Valeriya lights a large yellow candle in the center of the table, contained in a red and white porcelain dish, symbolizing the star of Bethlehem.  Then Stella stands up on her chair and reads the Nativity story from the Gospel of Matthew.  The youngest child is traditionally supposed to read it, but Nora doesn’t know how to read anything yet.  Finally, Mr. Golitsyn asks for God’s blessings on the wine, bread, and food, breaks the round, twisted kalach bread, and distributes it to the other eight people.
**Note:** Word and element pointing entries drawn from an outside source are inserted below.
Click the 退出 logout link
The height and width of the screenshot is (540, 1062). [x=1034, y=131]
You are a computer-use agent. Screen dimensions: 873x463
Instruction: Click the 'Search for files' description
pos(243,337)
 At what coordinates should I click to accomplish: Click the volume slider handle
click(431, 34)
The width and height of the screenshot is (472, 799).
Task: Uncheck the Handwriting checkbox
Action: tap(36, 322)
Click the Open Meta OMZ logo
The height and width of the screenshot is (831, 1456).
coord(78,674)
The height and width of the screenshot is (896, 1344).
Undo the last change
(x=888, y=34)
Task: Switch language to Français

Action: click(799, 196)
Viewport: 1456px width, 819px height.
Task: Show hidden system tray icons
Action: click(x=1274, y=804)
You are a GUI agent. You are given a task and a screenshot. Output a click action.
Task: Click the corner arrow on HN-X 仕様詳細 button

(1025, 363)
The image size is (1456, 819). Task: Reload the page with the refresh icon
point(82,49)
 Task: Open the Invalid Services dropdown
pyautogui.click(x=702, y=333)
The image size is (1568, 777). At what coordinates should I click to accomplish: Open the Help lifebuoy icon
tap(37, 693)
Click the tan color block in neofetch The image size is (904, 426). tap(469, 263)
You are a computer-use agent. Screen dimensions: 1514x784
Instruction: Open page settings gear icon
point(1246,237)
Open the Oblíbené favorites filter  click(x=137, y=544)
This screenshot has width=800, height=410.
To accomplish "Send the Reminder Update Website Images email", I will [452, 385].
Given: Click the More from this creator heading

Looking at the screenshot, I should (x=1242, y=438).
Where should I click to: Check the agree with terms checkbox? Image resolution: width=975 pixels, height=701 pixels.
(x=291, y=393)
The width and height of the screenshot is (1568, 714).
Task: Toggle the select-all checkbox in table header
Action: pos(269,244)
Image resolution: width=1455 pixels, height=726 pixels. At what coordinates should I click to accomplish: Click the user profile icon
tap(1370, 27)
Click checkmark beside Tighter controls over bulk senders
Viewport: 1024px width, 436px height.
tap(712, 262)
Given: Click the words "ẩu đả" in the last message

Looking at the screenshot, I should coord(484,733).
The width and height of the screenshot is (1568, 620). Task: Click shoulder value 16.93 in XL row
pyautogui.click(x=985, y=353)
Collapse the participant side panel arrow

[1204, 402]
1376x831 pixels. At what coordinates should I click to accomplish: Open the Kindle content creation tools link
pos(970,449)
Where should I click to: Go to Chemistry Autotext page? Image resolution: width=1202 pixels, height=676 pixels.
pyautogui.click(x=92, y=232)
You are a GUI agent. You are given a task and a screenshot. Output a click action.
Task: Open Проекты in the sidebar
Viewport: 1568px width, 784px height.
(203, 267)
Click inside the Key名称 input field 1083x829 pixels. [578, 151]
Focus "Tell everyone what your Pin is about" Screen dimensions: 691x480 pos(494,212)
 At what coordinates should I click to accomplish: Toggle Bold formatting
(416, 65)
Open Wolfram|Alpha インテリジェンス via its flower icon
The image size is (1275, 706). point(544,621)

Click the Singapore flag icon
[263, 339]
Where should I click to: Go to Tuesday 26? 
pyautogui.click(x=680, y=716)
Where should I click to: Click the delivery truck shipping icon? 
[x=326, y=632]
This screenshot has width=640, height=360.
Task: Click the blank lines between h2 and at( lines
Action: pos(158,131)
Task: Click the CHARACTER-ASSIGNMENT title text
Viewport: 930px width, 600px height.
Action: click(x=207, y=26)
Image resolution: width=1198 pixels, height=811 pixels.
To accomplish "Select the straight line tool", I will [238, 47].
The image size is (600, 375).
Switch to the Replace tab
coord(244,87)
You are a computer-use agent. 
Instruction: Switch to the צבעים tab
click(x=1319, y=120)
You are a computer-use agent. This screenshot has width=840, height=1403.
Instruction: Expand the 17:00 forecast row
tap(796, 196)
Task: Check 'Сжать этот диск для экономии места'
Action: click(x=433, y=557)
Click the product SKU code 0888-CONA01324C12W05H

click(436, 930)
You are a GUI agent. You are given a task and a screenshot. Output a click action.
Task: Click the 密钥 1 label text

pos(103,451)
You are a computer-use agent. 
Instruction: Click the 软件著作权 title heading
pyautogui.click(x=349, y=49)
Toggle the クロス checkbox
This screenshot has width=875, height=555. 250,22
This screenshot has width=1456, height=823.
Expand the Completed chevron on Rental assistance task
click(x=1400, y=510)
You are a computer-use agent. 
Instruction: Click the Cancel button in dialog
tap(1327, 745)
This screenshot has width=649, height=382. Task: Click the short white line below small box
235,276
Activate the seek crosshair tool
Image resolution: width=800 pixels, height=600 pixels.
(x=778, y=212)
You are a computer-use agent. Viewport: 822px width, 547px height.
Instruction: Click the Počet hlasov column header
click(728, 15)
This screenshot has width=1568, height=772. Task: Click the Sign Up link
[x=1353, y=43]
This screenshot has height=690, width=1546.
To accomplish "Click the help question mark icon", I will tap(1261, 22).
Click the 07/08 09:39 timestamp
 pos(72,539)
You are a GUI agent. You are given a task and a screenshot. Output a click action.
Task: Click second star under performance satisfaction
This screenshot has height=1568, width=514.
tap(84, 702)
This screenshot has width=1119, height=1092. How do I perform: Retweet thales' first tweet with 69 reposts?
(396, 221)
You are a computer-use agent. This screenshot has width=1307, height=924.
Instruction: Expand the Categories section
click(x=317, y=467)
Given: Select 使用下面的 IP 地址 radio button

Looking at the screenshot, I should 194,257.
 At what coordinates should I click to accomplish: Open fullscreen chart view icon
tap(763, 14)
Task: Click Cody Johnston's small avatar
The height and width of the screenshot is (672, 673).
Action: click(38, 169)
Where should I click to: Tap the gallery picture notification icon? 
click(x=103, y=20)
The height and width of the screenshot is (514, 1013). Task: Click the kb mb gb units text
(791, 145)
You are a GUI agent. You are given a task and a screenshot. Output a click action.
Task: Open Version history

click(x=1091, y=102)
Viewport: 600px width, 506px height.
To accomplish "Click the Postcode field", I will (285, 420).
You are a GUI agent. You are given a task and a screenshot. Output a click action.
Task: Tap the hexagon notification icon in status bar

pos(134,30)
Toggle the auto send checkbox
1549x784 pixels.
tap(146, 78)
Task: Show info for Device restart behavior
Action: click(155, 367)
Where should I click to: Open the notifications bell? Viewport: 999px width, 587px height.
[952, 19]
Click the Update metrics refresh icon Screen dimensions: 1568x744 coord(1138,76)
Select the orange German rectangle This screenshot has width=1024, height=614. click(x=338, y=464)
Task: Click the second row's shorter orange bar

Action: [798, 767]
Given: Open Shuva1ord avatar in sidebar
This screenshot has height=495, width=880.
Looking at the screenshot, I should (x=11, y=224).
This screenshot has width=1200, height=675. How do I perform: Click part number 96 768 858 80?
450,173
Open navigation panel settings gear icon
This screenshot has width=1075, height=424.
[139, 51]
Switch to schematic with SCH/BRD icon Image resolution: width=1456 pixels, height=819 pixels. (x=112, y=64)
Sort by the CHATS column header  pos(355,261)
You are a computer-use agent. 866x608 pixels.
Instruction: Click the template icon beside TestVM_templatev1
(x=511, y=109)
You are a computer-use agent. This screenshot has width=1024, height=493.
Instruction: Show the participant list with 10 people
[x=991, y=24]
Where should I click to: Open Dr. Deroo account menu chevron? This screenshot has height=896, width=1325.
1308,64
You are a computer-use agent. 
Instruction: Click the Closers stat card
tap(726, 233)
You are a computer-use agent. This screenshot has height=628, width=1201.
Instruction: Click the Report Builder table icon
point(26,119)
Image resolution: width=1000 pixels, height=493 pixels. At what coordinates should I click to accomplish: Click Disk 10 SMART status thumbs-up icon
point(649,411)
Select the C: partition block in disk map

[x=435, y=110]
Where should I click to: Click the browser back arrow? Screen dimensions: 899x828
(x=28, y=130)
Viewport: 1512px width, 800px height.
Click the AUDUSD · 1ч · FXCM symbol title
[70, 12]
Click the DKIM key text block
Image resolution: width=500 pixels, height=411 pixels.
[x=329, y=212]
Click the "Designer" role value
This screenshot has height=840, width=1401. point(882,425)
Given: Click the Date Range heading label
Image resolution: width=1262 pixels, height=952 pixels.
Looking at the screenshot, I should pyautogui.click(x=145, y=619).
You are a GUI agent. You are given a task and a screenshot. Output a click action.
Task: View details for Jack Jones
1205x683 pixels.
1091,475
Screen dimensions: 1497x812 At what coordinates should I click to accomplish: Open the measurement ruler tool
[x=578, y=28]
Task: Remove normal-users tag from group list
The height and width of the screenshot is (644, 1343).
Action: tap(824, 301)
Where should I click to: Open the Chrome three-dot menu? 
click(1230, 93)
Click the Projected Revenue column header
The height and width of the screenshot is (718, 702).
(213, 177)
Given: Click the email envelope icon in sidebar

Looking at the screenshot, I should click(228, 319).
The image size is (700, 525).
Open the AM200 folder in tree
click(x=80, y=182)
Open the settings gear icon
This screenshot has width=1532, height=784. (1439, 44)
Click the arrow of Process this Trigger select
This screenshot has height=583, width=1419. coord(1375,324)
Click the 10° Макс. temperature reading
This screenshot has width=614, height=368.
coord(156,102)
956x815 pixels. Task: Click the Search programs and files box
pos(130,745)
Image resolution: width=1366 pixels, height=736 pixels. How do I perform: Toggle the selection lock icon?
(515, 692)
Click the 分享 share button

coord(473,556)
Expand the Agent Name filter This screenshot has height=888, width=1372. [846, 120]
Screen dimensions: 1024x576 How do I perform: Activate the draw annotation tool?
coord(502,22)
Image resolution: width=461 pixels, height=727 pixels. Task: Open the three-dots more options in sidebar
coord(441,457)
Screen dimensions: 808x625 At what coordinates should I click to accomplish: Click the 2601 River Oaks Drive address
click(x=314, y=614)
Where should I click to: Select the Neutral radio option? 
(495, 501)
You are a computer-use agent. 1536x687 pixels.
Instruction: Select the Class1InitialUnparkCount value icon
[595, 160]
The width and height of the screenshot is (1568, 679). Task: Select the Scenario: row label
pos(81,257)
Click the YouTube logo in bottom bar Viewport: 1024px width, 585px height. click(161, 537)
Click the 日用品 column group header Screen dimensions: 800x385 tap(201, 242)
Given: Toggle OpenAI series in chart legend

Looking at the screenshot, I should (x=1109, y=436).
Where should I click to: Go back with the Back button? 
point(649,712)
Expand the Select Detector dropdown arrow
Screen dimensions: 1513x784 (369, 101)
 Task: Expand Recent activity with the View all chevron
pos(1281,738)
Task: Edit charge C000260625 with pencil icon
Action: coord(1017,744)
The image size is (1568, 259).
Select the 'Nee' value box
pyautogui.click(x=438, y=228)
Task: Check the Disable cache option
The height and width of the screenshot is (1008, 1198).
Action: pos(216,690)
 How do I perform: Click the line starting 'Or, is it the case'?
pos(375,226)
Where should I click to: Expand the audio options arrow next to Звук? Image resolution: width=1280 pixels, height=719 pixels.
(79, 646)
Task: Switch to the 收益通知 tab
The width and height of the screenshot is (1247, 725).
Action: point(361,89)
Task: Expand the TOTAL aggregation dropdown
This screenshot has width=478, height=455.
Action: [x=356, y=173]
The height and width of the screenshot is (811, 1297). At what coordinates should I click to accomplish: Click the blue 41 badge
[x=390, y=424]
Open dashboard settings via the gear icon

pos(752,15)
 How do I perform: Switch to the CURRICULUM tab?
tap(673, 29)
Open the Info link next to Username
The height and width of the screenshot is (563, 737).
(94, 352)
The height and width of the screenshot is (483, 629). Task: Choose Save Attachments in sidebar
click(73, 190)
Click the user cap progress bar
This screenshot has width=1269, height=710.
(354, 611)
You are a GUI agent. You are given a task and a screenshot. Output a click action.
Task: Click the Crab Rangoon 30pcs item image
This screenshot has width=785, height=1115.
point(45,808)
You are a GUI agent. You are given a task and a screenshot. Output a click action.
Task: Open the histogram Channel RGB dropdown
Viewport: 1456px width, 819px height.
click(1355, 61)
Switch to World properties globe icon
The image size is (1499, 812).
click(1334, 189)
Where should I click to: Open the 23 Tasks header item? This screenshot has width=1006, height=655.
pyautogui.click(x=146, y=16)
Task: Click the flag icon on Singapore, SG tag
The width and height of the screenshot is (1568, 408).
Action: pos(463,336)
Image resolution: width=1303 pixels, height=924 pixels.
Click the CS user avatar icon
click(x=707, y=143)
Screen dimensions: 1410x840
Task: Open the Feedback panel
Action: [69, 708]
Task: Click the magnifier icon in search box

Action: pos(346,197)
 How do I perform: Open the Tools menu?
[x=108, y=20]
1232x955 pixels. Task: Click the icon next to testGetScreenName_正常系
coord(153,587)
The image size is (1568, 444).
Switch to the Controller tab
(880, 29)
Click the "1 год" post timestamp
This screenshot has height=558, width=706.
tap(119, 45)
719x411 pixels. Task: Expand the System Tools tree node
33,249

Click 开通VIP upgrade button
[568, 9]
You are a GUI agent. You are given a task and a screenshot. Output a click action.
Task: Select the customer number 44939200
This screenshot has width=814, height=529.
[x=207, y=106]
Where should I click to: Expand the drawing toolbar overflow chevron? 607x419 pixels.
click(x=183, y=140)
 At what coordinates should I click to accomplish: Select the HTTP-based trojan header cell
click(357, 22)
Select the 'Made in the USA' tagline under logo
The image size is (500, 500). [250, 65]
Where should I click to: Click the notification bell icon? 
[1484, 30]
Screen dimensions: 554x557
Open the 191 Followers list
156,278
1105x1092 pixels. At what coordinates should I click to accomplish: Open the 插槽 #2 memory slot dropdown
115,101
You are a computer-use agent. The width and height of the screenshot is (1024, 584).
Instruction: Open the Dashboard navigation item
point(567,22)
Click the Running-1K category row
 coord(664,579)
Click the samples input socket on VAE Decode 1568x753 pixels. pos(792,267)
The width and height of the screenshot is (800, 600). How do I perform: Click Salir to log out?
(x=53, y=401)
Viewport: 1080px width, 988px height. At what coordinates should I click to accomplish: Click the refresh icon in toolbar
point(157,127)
The first proper meal of the supper is kutya, cooked barley kasha sweetened with chopped walnuts, honey, dried cranberries, and poppy seeds.  Also around the table are caviar, mushroom soup, fish soup with dumplings, cabbage soup, pickled mushrooms, pirozhki, stuffed carp, baked trout, draniki, pickled cabbage, boiled potatoes with dill from Vasya and Dusya, raspberry tea, wine, blueberry vareniki, walnut pudding, and assorted dried fruits.

Happy_Christmas_2

Draniki are potato pancakes; pirozhki are baked or fried buns stuffed with things like mushrooms and beef; and vareniki are kind of like blintzes or crêpes, dough pockets stuffed with either savory or sweet foods. The Troparion is a one-stanza hymn, with many different forms.